Reference was made by this Court in Aetna Casualty and Surety Company v. Miller, 276 F.Supp. 341, beginning at page 347, to the fact that in Kansas, as well as the nation as a whole, insurance is such an essential part of the commercial activities of our people as presently conducted, that it long ago became a business impressed with the public interest, and hence subject to state regulation. Likewise, in that case, the Court pointed out that as a part of state police power, and to ameliorate the harsh effects of uncompensated automobile accidents, Kansas, like most other states, adopted the Uniform Financial Responsibility Act, declaring it to be the law of the state that all drivers of motor vehicles should be financially responsible.
*125While the thrust of that opinion was critical of the practice of insurance companies quibbling over ambiguous words and intent in their written insurance contracts in order to avoid coverage, it seems to this Court that the same requirement of high standard of conduct is equally applicable to the office procedures and practices of insurance companies and insurance agencies who represent these companies, and who issue policies designed to protect not only the insured but also the public against the negligent acts of an insured in the operation of his automobile upon the public streets and highways.

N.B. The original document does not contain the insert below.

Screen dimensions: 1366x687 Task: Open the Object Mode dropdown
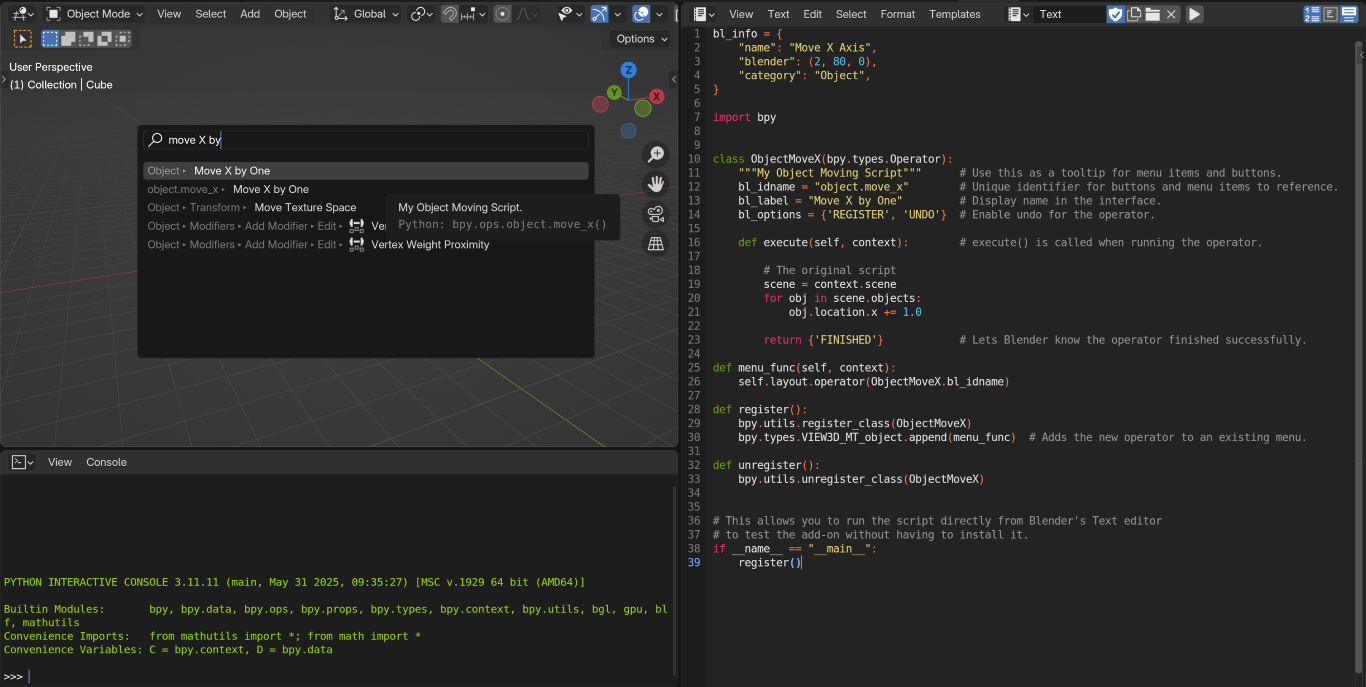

This case arises from a dispute of fact as to whether the insured gave the proper data to the insurance company’s agent, and whether or not the subsequent policy endorsement executed by the insurance company covered the direction of the policy holder. No difference in premium rate or greater insurable risk is involved here. Great reliance was placed upon the fact of the normal business practice of the insurance company in the office procedure followed in preparing and mailing out such endorsements. Yet the undisputed testimony before the Court indicates that the bulk of the business is done by telephone, involving the hazard of hearing inaccuracy, as well as the always existent transcription and typographical errors which are bound to occur in even the best organized business office. It is further the testimony before the Court that the insurance customer — the prospective insured- — is not required to sign any written memoranda confirming the accuracy of data in a contemplated insurance contract or changes therein, nor was there any cover letter written by the insurance agency transmitting the contract to the insured, nor any special mailing device used by the insurance agency to insure that the actual transmission by mail was received and noticed by its customer. In a business affected with the public interest which involves the insuring of losses of millions of dollars, as well as the public policy of the state that all motorists have effective liability insurance, this Court is of the opinion that there is a heavy burden upon the insurance carrier to be accurate and mistake-proof in its internal office procedures in inscribing the factual data of the contract. Injustice can flourish upon either inadvertence or ineptitude, and certainly no person contributing to such acts should profit from them.
On the basis of the evidence before it, the Court finds against the plaintiff’s contention, finds that Policy No. 965-49-84 did cover the Lutkies ’61 Plymouth, and directs that judgment be entered for the defendants.
This Memorandum of Opinion is intended to include Findings of Fact and Conclusions of Law, in accordance with Rule 52 of the Federal Rules of Civil Procedure.